**EXCERPTED PASSAGE**.
================

And didn't anybody realize how foolish a blip in Randall Wallace's screenplay would prove to be at a critical juncture? Kate Beckinsale as the gallant nurse Evelyn, in talking about her personal troubles, tops it off by referring to the disastrous results of the Japanese bombing "…and then all this." The link is an insensitive tip-off to what's wrong with this movie that is more blockhead than blockbuster. It is yet another war movie in which the war, no matter how extravagantly filmed, becomes background to a love story that isn't credible in the first place. Can you believe a situation in which a combat-bound airman, with the woman he loves practically giving him an engraved invitation to go all the way, refuses because he wants to have something to look forward to when he gets back?
There is still an important aspect that emerges from the Hollywood folly. One is reminded anew of the tremendous sacrifices that airmen, seamen, nurses and others made for our country. That recollection shines through the moviemaking nonsense because it is true. But here is a subject that cries out for astute political treatment and concentration on the reality of what happened. Instead we get a wrapping of the reality in an unconvincing romantic triangle that only diverts attention from the war itself. Curiously, this is a rah-rah film that could have been made in the midst of World War II, like the other movies meant to rally the home front. The filmmaking technology is greater now, but the reliance on cornball plots apparently hasn't changed. What is different is the commercial need to gloss over history in a way that doesn't offend the Japanese.

================

**LISTED ENTRIES**.
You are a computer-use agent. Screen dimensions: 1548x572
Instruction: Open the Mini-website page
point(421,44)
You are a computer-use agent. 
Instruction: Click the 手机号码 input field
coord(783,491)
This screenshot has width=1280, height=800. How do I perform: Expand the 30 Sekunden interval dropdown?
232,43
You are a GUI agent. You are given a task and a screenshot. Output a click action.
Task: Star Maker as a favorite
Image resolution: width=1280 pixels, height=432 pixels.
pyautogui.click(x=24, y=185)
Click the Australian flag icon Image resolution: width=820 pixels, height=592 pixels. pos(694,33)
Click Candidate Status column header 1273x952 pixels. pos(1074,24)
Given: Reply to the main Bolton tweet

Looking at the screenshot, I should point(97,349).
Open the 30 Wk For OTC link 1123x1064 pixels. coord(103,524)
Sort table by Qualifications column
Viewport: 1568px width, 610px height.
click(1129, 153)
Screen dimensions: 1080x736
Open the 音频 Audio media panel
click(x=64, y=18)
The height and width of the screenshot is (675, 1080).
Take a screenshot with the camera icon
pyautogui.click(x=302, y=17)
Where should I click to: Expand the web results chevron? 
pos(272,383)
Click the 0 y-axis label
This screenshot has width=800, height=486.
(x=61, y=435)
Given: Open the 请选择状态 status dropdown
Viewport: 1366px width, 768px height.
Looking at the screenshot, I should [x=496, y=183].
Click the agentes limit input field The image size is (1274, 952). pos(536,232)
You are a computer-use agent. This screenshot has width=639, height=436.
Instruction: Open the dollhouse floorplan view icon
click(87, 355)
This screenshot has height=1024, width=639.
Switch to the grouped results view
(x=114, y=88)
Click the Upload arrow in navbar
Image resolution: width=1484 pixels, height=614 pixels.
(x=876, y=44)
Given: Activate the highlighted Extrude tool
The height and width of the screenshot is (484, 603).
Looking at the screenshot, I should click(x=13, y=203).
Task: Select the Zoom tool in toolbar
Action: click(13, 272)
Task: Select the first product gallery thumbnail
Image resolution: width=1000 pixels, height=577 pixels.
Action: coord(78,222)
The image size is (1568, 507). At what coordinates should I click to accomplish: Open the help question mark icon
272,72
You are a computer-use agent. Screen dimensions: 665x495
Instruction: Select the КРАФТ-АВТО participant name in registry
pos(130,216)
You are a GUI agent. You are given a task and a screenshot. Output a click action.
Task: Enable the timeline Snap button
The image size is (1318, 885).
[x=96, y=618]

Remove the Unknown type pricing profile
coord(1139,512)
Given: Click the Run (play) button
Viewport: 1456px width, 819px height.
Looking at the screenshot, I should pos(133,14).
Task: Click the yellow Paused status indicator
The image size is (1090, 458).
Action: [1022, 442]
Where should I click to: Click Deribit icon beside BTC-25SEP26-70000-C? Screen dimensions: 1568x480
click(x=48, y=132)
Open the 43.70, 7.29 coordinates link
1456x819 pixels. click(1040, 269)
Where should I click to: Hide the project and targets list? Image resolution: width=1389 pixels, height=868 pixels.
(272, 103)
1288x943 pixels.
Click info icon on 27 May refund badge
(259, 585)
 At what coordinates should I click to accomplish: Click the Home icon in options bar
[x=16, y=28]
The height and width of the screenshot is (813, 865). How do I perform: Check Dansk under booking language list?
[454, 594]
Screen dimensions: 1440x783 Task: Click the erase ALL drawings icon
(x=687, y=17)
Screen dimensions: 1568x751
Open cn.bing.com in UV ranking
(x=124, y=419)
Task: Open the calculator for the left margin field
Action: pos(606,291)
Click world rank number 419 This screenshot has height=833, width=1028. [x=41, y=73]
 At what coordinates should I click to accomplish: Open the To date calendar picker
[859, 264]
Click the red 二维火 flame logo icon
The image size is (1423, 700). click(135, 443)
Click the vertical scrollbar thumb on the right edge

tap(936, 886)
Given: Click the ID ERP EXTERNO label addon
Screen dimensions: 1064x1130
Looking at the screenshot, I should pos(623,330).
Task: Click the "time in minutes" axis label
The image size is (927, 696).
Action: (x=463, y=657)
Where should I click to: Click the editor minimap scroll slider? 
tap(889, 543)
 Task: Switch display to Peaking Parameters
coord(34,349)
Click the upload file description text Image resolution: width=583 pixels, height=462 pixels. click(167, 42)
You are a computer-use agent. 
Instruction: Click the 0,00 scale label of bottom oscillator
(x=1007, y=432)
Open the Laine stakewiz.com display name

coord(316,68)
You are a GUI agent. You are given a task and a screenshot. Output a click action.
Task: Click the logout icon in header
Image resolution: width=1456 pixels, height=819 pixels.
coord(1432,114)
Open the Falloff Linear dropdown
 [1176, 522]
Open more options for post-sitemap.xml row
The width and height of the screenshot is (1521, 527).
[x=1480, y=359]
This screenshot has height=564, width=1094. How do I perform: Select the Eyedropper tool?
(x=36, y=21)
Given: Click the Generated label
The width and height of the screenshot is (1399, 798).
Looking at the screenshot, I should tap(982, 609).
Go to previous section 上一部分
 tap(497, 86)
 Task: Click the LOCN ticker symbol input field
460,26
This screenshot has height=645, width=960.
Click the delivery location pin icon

================

**COMPLETE THE FOLLOWING**.
1. Answer these questions from the film review:
(a) Who wrote the screenplay?
(b) What character does Kate Beckinsale play?
(c) According to the review, what is different now compared with wartime movies?
2. Write the next paragraph of the film review, picking up after its final sentence.

**THE REPLIES**.
1.
(a) Randall Wallace.
(b) Evelyn, a gallant nurse.
(c) The commercial need to gloss over history in a way that doesn't offend the Japanese.

2.
As for the make believe on screen, Ben Affleck and Josh Hartnett are appealing as the fly-boys, beautiful Kate Beckinsale acts well enough as the nurse who loses one lover, gains another--well, I don't want to give more of even this insipid plot away to those who haven't seen the film. Cuba Gooding, Jr. adds impact as African-American naval hero Doris "Dorie" Miller, Alec Baldwin has strong screen presence as Col. James H. Doolittle, who leads the famous bombing raid on Tokyo, and heavily made up Jon Voight is about as good as one can be playing President Franklin D. Roosevelt, given the real image of Roosevelt that is still before the country in newsreel clips.
The competent cast and all of the expertly and painstakingly re-created death and destruction that director Michael Bay, armed with stunt men, special effects from Industrial Light & Magic and a whopping budget, captures on screen can't wipe away the impression that 60 years after the event "Pearl Harbor" is no better than a shallow extravaganza. A Touchstone Pictures release.